#### Material for this exercise
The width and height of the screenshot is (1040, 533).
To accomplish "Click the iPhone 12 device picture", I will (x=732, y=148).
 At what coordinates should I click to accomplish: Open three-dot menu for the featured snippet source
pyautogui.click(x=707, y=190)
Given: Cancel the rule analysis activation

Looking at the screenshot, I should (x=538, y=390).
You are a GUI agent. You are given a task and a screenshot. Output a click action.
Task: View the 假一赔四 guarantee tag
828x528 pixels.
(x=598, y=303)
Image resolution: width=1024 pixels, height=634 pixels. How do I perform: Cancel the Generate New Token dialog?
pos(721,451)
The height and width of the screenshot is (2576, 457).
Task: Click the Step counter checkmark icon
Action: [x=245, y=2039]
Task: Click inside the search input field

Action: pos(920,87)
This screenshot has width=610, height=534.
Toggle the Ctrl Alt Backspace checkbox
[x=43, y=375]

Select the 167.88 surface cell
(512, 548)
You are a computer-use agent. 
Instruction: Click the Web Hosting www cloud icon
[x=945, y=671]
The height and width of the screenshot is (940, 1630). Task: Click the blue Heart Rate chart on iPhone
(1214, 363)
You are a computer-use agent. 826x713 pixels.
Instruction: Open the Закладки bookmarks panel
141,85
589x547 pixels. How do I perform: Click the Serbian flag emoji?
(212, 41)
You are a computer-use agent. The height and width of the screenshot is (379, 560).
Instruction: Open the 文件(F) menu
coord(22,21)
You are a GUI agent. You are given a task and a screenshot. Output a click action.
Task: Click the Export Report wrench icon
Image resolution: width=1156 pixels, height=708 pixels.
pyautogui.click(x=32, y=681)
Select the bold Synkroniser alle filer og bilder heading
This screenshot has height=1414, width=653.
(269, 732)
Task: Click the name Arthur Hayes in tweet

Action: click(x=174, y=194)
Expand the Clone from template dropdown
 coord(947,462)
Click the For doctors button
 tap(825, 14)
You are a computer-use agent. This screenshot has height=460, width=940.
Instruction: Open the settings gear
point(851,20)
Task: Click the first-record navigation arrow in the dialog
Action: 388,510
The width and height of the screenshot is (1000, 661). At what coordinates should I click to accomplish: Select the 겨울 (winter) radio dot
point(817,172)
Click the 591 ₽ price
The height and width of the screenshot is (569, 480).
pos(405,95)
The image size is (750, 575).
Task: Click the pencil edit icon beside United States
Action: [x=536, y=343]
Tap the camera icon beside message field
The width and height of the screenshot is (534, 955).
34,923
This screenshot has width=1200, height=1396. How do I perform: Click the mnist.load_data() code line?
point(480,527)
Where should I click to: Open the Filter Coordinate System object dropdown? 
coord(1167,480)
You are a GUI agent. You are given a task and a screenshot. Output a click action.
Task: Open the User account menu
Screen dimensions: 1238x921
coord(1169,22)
########
Exercise
Reproduce the entries so that each line reads exactly as it did before.

Solution
The width and height of the screenshot is (1040, 533).
To accomplish "Click the iPhone 12 device picture", I will (x=732, y=148).
 At what coordinates should I click to accomplish: Open three-dot menu for the featured snippet source
pyautogui.click(x=707, y=190)
Given: Cancel the rule analysis activation

Looking at the screenshot, I should (x=538, y=390).
You are a GUI agent. You are given a task and a screenshot. Output a click action.
Task: View the 假一赔四 guarantee tag
828x528 pixels.
(x=598, y=303)
Image resolution: width=1024 pixels, height=634 pixels. How do I perform: Cancel the Generate New Token dialog?
pos(721,451)
The height and width of the screenshot is (2576, 457).
Task: Click the Step counter checkmark icon
Action: [x=245, y=2039]
Task: Click inside the search input field

Action: pos(920,87)
This screenshot has width=610, height=534.
Toggle the Ctrl Alt Backspace checkbox
[x=43, y=375]

Select the 167.88 surface cell
(512, 548)
You are a computer-use agent. 
Instruction: Click the Web Hosting www cloud icon
[x=945, y=671]
The height and width of the screenshot is (940, 1630). Task: Click the blue Heart Rate chart on iPhone
(1214, 363)
You are a computer-use agent. 826x713 pixels.
Instruction: Open the Закладки bookmarks panel
141,85
589x547 pixels. How do I perform: Click the Serbian flag emoji?
(212, 41)
You are a computer-use agent. The height and width of the screenshot is (379, 560).
Instruction: Open the 文件(F) menu
coord(22,21)
You are a GUI agent. You are given a task and a screenshot. Output a click action.
Task: Click the Export Report wrench icon
Image resolution: width=1156 pixels, height=708 pixels.
pyautogui.click(x=32, y=681)
Select the bold Synkroniser alle filer og bilder heading
This screenshot has height=1414, width=653.
(269, 732)
Task: Click the name Arthur Hayes in tweet

Action: click(x=174, y=194)
Expand the Clone from template dropdown
 coord(947,462)
Click the For doctors button
 tap(825, 14)
You are a computer-use agent. This screenshot has height=460, width=940.
Instruction: Open the settings gear
point(851,20)
Task: Click the first-record navigation arrow in the dialog
Action: 388,510
The width and height of the screenshot is (1000, 661). At what coordinates should I click to accomplish: Select the 겨울 (winter) radio dot
point(817,172)
Click the 591 ₽ price
The height and width of the screenshot is (569, 480).
pos(405,95)
The image size is (750, 575).
Task: Click the pencil edit icon beside United States
Action: [x=536, y=343]
Tap the camera icon beside message field
The width and height of the screenshot is (534, 955).
34,923
This screenshot has width=1200, height=1396. How do I perform: Click the mnist.load_data() code line?
point(480,527)
Where should I click to: Open the Filter Coordinate System object dropdown? 
coord(1167,480)
You are a GUI agent. You are given a task and a screenshot. Output a click action.
Task: Open the User account menu
Screen dimensions: 1238x921
coord(1169,22)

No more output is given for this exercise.